Sen. Max Baucus (D- Mont.) announced the deal, which has been one of President Obama's top priorities, late Wednesday night. It is hoped that the deal will be passed off for a vote in the House and Senate this week.
The payroll tax holiday - which is set to expire at the end of this month - could continue to save the average worker more than $80 a month, if extended and renew benefits averaging about $300 a week for the unemployed.
"The public wants action, and the economy needs help," Darrell West, director of governance studies at the Brookings Institution, told the Miami Herald earlier Wednesday.

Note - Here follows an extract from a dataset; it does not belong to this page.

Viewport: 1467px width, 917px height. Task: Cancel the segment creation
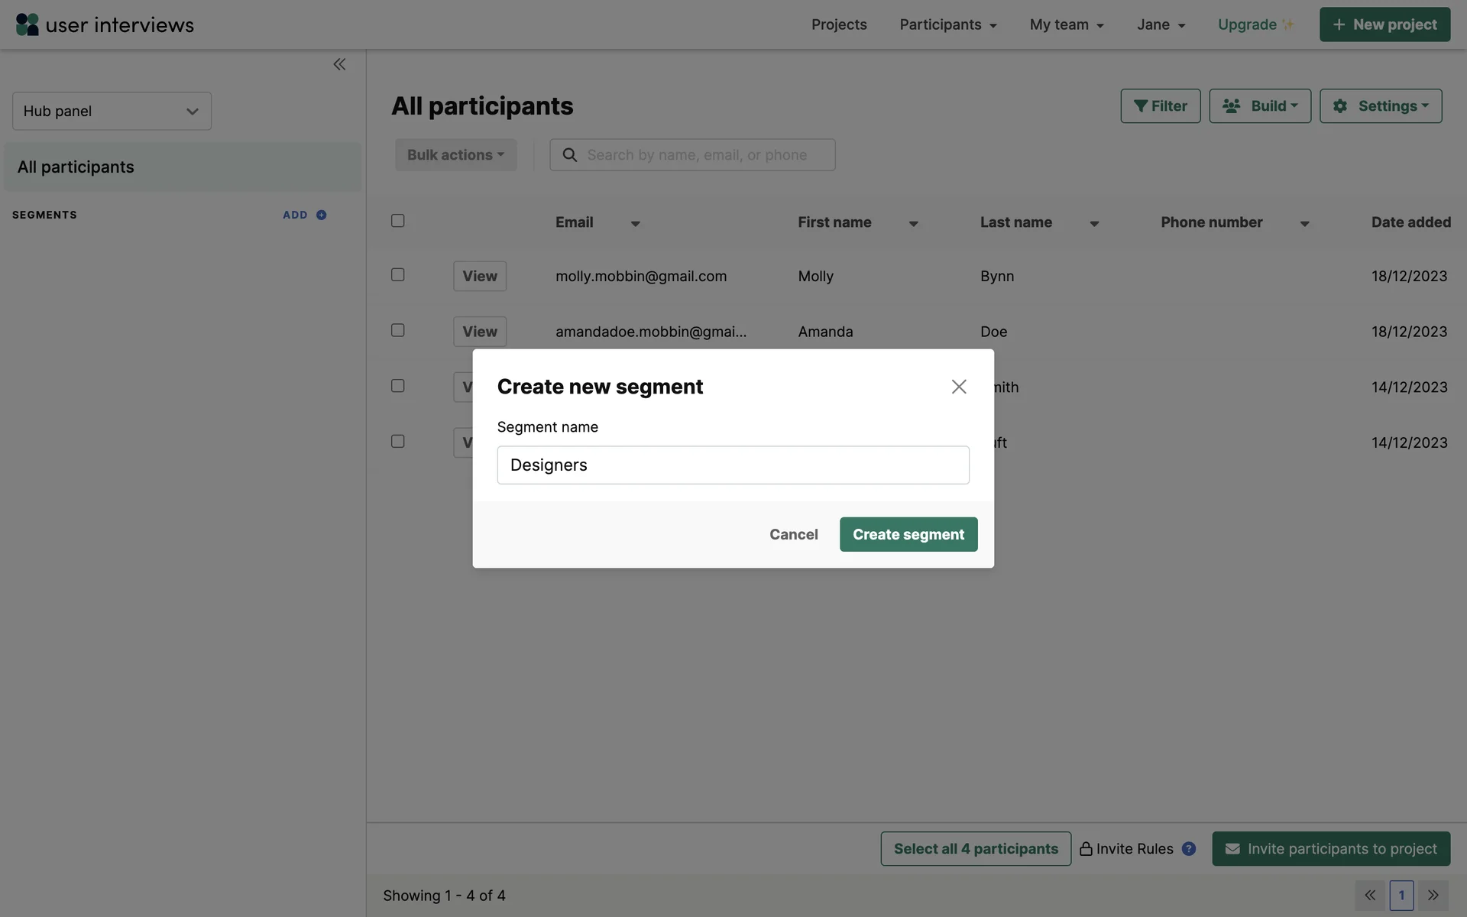tap(793, 534)
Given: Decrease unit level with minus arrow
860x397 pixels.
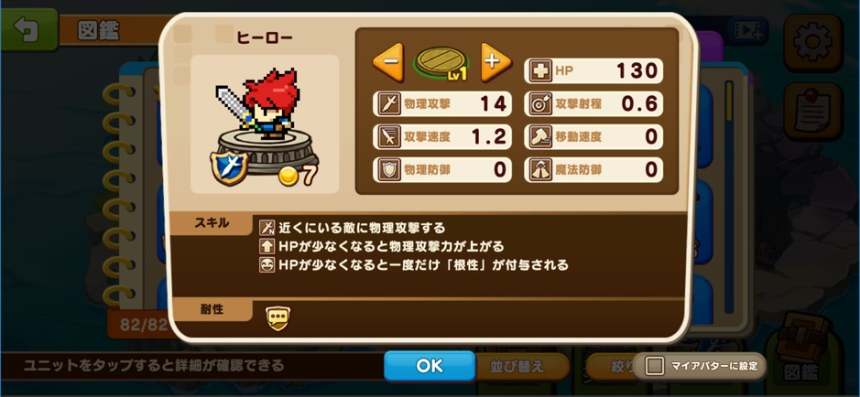Looking at the screenshot, I should [x=388, y=62].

Most of the major pieces of the legislation that were disputed are a continuation of current law, including the rates doctors are paid by Medicare, so they go into effect immediately. There is also a proposed reduction in the maximum unemployment benefits to 73 weeks from 99 for those hardest hit. Some of the policy changes associated with what is rumored to be the spending offsets will require time to implement, J.D. Foster, senior fellow in the economics of fiscal policy at the Heritage Foundation, said.
Officials have estimated that another 10-month extension may cost the Treasury about $100 billion.
Though an extra $80 or so a month may sound like small change to some, Foster said the extension of the payroll tax holiday is significant for many families.
"Family budgets across the country are under intense pressure because of the lingering effects of a very weak economy. Payroll tax relief really helps in this regard," he said.
However, said Foster, another extension does not extend help to the economy overall because there is still no such thing as a free lunch in fiscal policies.
"Families have more purchasing power, but government has to borrow the money that would have otherwise been collected in tax revenue, and that borrowing means dollar for dollar less capital available for the rest of the economy," he said.